[Some entries]
○ ○ ○
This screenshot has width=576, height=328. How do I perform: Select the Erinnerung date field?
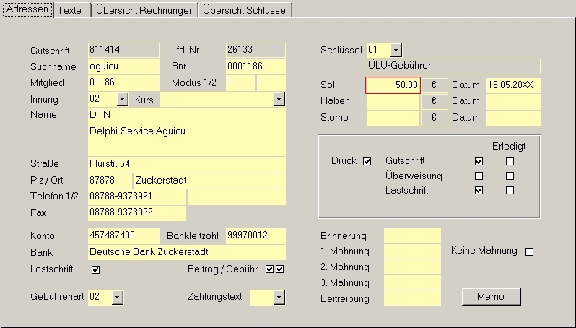point(411,236)
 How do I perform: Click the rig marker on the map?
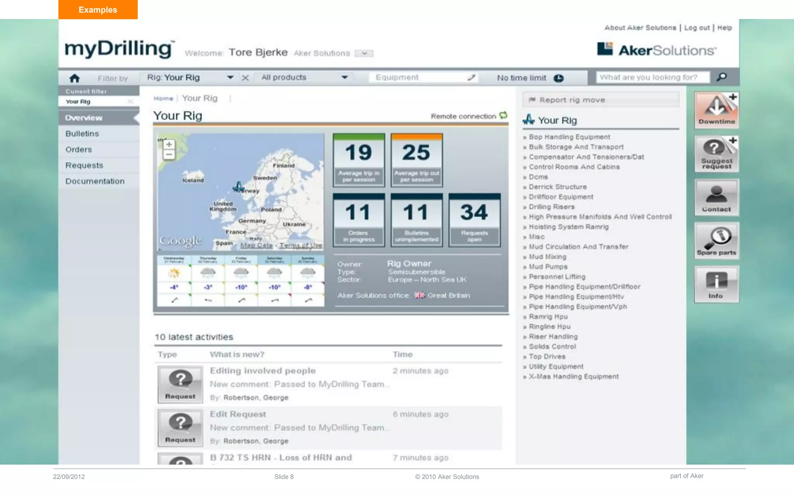pyautogui.click(x=238, y=186)
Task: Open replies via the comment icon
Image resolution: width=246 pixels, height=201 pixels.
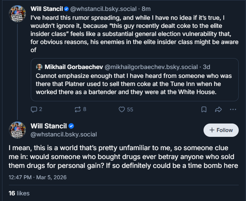Action: (36, 109)
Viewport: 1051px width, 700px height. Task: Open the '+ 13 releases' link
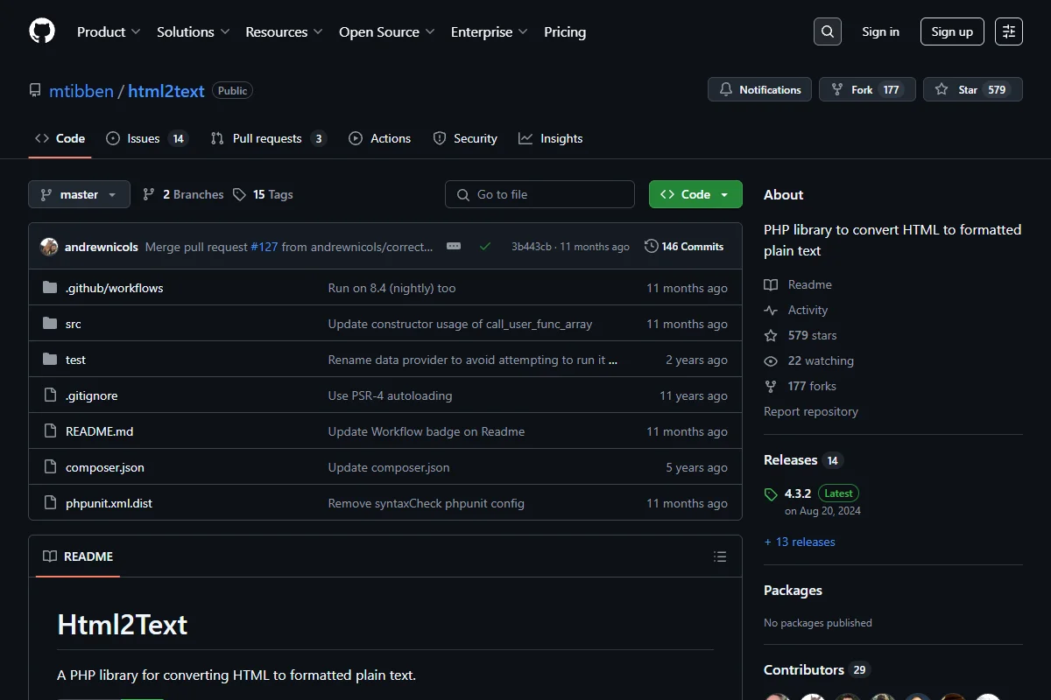pos(800,542)
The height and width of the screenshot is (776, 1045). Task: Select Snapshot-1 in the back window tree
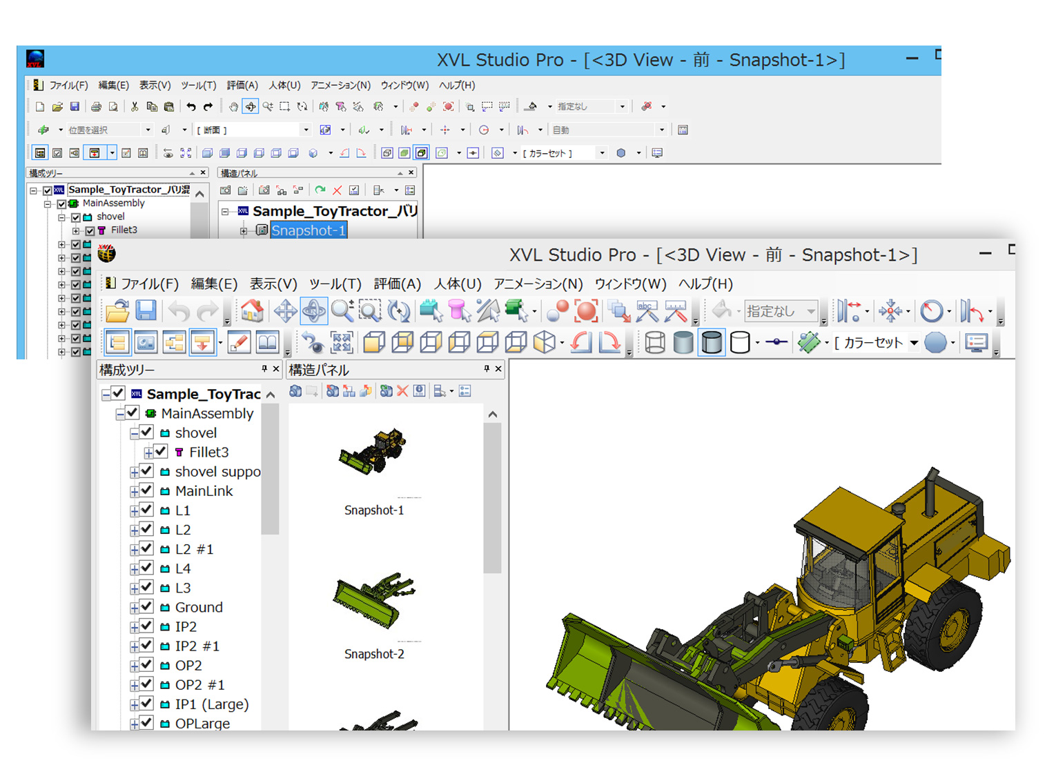point(308,230)
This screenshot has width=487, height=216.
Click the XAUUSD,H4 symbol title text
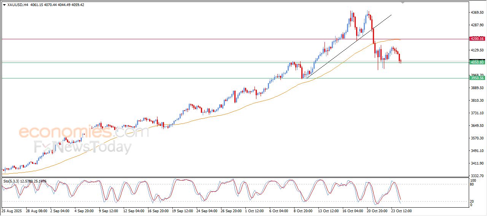(x=18, y=5)
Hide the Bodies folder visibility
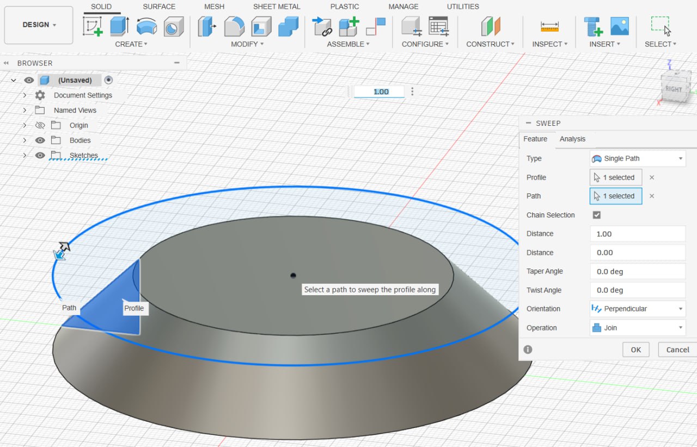The width and height of the screenshot is (697, 447). click(40, 140)
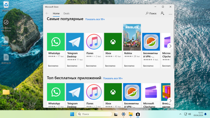
Task: Select Telegram Desktop in the top free apps row
Action: click(75, 95)
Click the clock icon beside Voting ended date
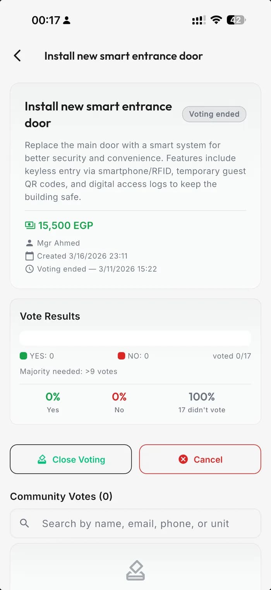 pyautogui.click(x=29, y=269)
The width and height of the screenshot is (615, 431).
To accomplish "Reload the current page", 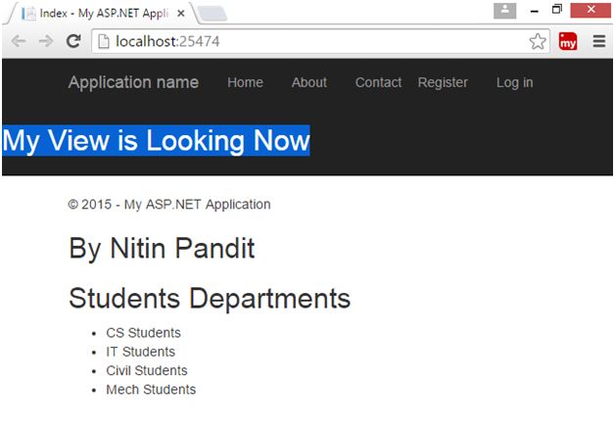I will point(72,41).
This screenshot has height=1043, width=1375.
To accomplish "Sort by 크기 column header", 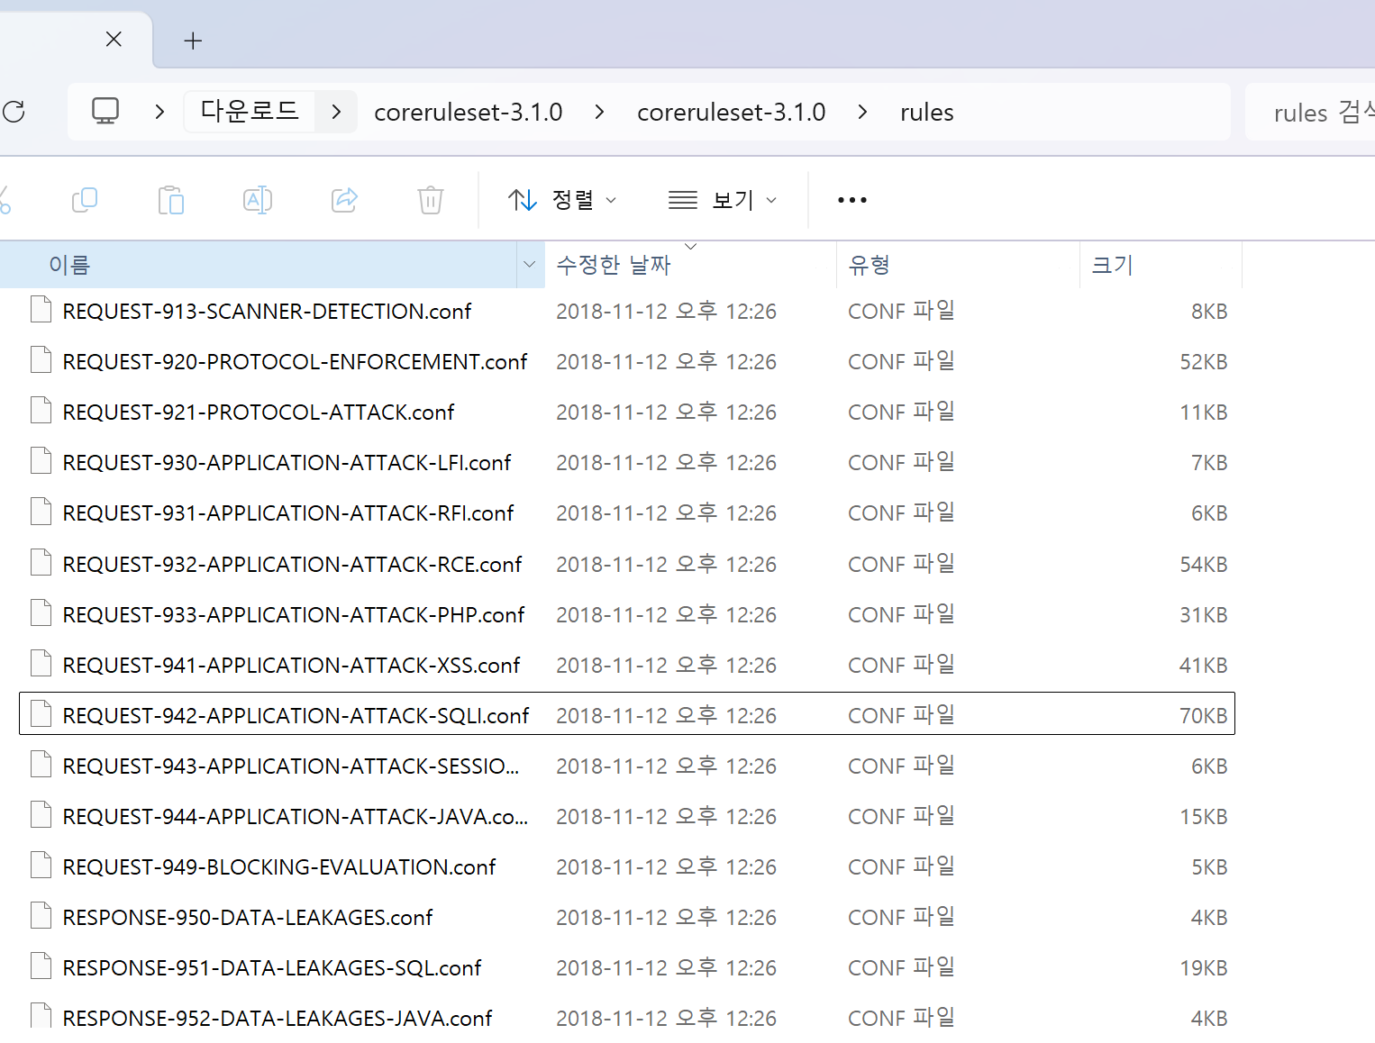I will pyautogui.click(x=1112, y=265).
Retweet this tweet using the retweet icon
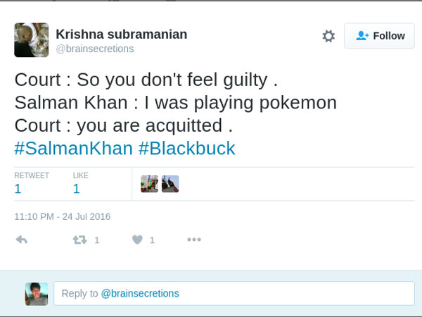The height and width of the screenshot is (317, 422). [x=79, y=240]
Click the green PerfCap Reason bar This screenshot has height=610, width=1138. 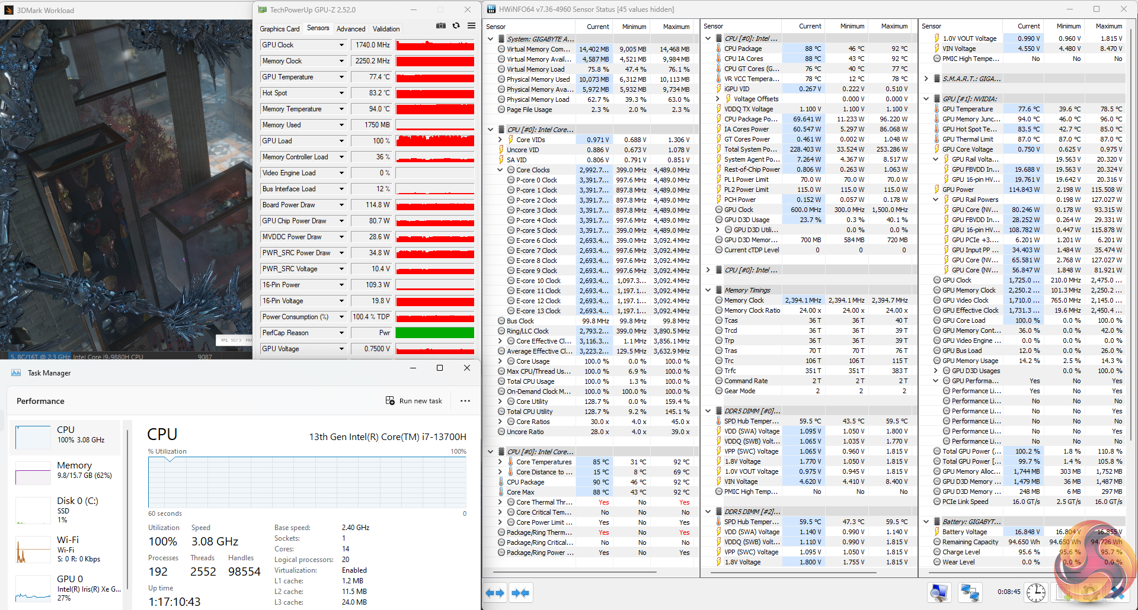434,333
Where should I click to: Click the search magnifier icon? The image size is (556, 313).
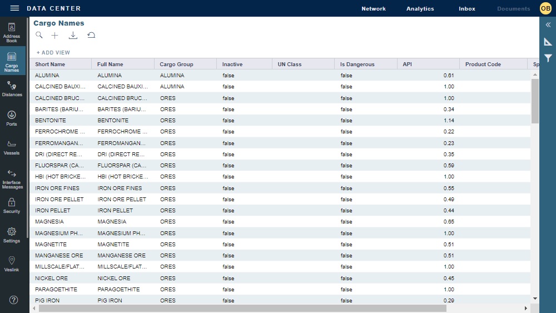pos(39,35)
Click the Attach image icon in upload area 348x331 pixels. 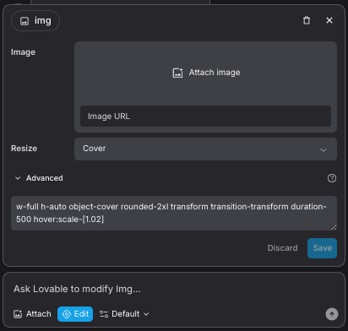177,73
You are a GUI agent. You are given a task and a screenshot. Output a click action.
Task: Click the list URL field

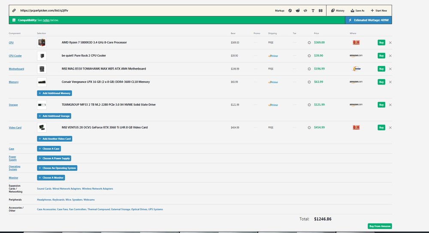pos(129,10)
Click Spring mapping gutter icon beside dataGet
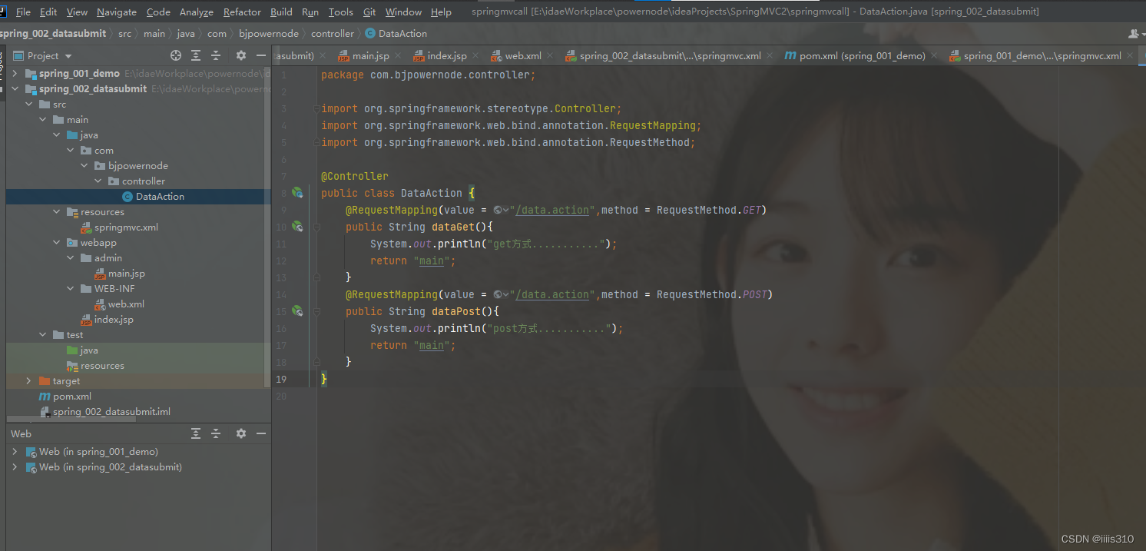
○ ○ ○
- _What the exercise asks_
Copy out each line of the entries above that contains the word "Select".

- _Task solution_
This screenshot has width=576, height=328. How do I perform: Select the Erinnerung date field?
The height and width of the screenshot is (776, 1045). Task: Select Snapshot-1 in the back window tree
Task: Select Telegram Desktop in the top free apps row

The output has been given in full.